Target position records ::
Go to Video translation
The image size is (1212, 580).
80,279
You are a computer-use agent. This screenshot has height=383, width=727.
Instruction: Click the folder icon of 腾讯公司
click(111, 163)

Aim of the exercise :: Reproduce every line of the records above verbatim, with no alteration.

Full solution ::
Go to Video translation
The image size is (1212, 580).
80,279
You are a computer-use agent. This screenshot has height=383, width=727.
Instruction: Click the folder icon of 腾讯公司
click(111, 163)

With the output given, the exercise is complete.